(Beginning of Information provided)

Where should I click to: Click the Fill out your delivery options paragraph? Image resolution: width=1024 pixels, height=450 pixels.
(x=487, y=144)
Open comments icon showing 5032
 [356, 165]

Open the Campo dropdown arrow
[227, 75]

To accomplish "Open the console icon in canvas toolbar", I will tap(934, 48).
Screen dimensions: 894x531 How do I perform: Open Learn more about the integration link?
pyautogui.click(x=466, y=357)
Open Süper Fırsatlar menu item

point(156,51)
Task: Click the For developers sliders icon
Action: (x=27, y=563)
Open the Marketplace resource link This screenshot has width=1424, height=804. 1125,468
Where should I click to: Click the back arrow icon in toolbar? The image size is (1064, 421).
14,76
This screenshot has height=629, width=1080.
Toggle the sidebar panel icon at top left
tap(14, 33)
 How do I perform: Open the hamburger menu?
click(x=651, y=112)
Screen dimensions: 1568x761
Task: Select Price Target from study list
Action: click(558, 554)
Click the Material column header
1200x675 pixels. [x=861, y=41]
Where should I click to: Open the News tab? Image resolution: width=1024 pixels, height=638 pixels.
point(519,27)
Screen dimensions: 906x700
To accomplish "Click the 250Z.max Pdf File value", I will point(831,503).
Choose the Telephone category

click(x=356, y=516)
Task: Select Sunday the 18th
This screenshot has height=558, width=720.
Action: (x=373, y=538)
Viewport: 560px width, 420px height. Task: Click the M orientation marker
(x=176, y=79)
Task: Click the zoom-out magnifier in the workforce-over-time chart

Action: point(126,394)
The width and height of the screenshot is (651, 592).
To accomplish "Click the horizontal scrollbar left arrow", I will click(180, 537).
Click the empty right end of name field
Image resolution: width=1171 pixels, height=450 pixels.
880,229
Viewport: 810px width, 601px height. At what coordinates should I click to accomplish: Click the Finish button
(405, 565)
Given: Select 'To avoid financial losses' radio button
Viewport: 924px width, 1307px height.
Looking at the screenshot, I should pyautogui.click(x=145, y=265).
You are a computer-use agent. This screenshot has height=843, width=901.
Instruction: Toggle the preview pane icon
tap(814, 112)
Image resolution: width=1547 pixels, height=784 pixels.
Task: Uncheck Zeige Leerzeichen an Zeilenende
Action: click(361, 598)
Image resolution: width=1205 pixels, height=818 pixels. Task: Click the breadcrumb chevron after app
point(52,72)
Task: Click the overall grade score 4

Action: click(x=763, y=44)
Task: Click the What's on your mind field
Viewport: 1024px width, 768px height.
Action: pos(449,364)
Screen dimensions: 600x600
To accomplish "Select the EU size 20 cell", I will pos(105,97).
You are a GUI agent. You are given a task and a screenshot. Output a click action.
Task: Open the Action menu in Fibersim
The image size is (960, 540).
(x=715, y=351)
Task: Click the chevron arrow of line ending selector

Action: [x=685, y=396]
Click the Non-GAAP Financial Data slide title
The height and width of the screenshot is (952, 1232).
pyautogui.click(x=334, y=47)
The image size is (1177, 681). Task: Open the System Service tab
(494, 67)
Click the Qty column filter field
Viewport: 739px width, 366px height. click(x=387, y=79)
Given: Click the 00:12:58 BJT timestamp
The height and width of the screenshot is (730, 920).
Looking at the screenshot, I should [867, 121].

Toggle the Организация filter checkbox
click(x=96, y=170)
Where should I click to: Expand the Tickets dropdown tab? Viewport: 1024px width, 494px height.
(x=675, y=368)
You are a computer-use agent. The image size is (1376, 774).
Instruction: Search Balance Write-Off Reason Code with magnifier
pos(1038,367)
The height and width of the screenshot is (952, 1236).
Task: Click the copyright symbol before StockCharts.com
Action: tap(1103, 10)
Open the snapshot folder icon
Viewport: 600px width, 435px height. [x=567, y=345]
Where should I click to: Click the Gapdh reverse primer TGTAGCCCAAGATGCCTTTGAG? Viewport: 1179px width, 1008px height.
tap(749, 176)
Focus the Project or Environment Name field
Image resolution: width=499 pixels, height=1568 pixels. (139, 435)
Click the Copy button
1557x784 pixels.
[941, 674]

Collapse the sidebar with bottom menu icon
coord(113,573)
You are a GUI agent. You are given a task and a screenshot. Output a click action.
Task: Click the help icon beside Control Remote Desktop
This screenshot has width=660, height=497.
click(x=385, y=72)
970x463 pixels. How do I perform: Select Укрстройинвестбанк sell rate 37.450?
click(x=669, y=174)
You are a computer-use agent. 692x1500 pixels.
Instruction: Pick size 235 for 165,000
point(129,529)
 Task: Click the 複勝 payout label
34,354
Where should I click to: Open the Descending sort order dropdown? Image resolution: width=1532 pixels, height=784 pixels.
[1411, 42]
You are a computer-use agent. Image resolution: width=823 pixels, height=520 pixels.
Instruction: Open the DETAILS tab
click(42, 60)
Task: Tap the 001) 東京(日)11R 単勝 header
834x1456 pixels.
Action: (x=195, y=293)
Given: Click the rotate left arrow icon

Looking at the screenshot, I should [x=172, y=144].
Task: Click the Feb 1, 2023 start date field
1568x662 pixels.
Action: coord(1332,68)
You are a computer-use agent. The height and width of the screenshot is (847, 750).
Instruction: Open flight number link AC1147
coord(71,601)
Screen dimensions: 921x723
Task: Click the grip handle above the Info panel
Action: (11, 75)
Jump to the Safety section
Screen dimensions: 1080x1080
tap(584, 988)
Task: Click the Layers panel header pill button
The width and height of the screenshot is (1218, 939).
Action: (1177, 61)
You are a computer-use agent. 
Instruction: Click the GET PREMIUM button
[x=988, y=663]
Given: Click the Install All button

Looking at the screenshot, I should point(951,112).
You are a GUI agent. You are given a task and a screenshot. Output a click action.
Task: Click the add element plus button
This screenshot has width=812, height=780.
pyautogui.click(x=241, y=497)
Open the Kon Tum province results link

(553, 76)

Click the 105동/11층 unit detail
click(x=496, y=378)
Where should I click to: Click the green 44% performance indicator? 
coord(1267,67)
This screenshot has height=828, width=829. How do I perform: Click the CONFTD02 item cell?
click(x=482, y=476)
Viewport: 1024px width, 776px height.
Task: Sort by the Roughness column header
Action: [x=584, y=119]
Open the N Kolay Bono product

(End of Information provided)

### What is required:
Wherever the word "agent" appears in the data, return the whole line.

### Exercise result:
You are a computer-use agent. This screenshot has height=843, width=901.
You are a GUI agent. You are given a task and a screenshot. Output a click action.
You are a computer-use agent. The image size is (1376, 774).
You are a GUI agent. You are given a task and a screenshot. Output a click action.
You are a computer-use agent. 692x1500 pixels.
You are a computer-use agent. Image resolution: width=823 pixels, height=520 pixels.
You are a computer-use agent. The height and width of the screenshot is (847, 750).
You are a computer-use agent. 
You are a GUI agent. You are given a task and a screenshot. Output a click action.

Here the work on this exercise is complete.